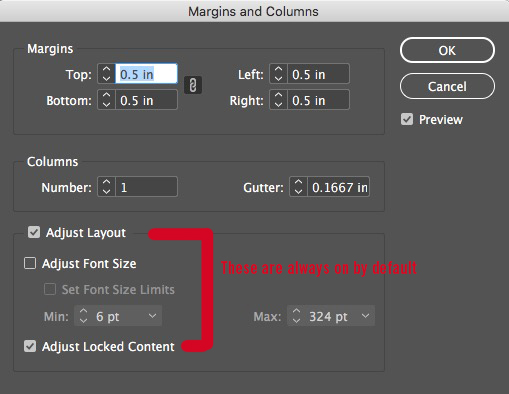
Task: Open the Max font size dropdown arrow
Action: 365,316
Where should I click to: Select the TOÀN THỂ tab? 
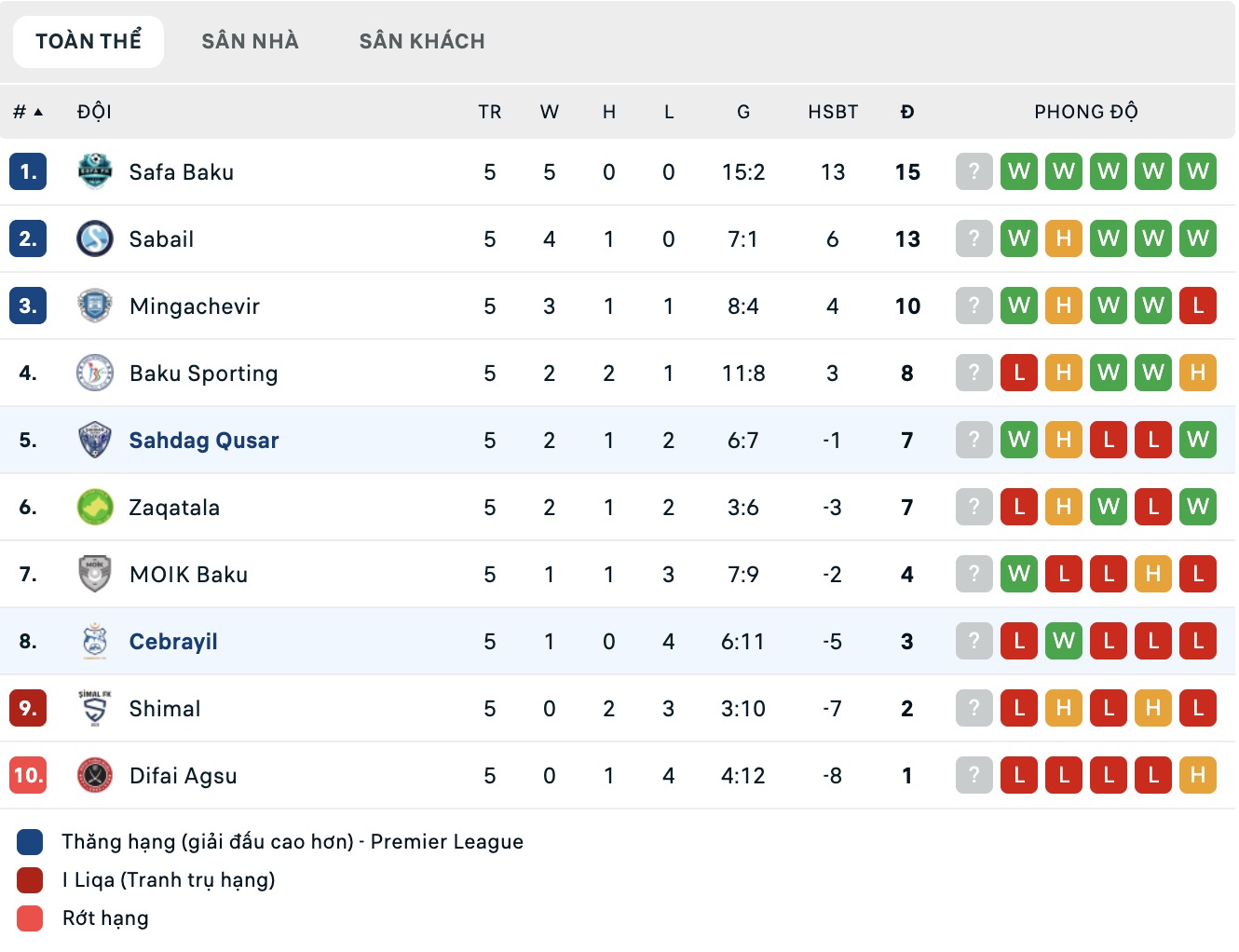(88, 42)
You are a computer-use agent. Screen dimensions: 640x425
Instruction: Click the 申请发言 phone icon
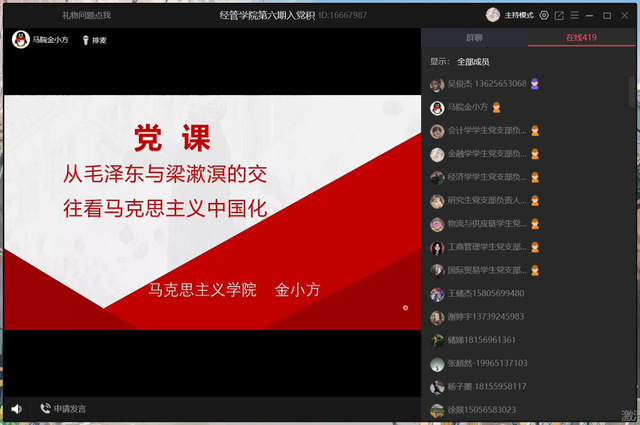coord(45,409)
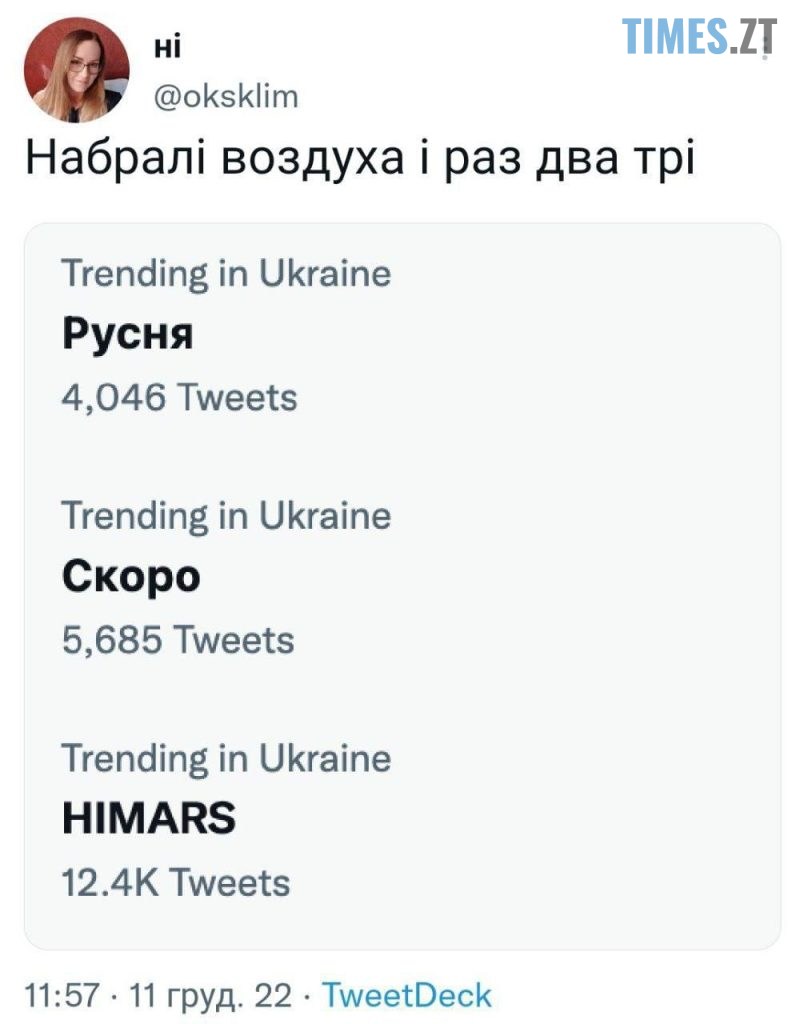Open the author's profile avatar photo

(x=77, y=70)
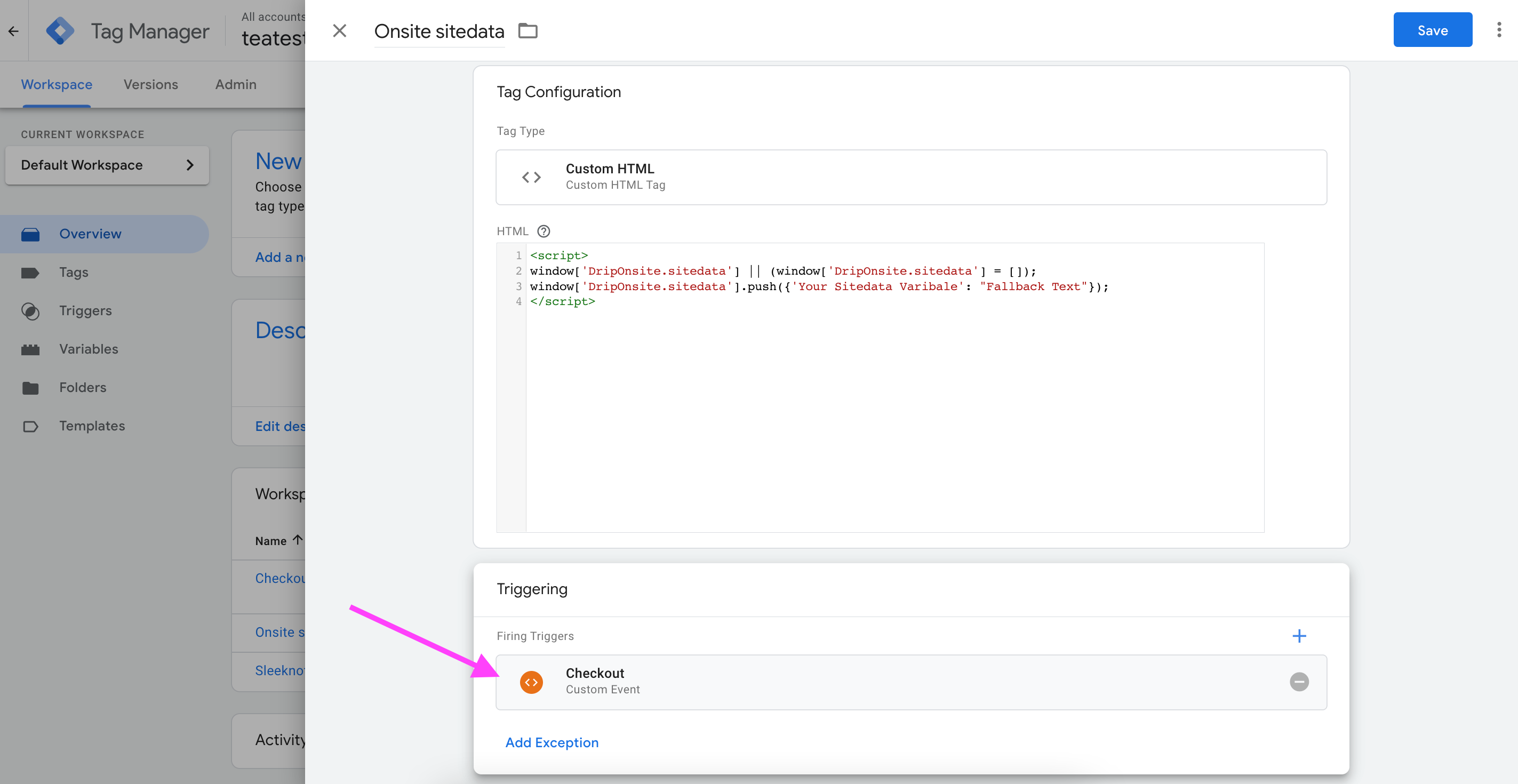Click the folder icon next to tag name

pos(528,30)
+===+
Rewrite everything from the line containing "You are a computer-use" down to the end of the data, replacing "Screen dimensions" with "Display size" and leaving the rest unchanged. Omit the pictures from your answer.

WRITTEN RESPONSE:
You are a computer-use agent. Display size: 640x425
Instruction: Click the 申请发言 phone icon
coord(45,409)
Open the author's profile avatar photo

(x=77, y=70)
Click the folder icon next to tag name

pos(528,30)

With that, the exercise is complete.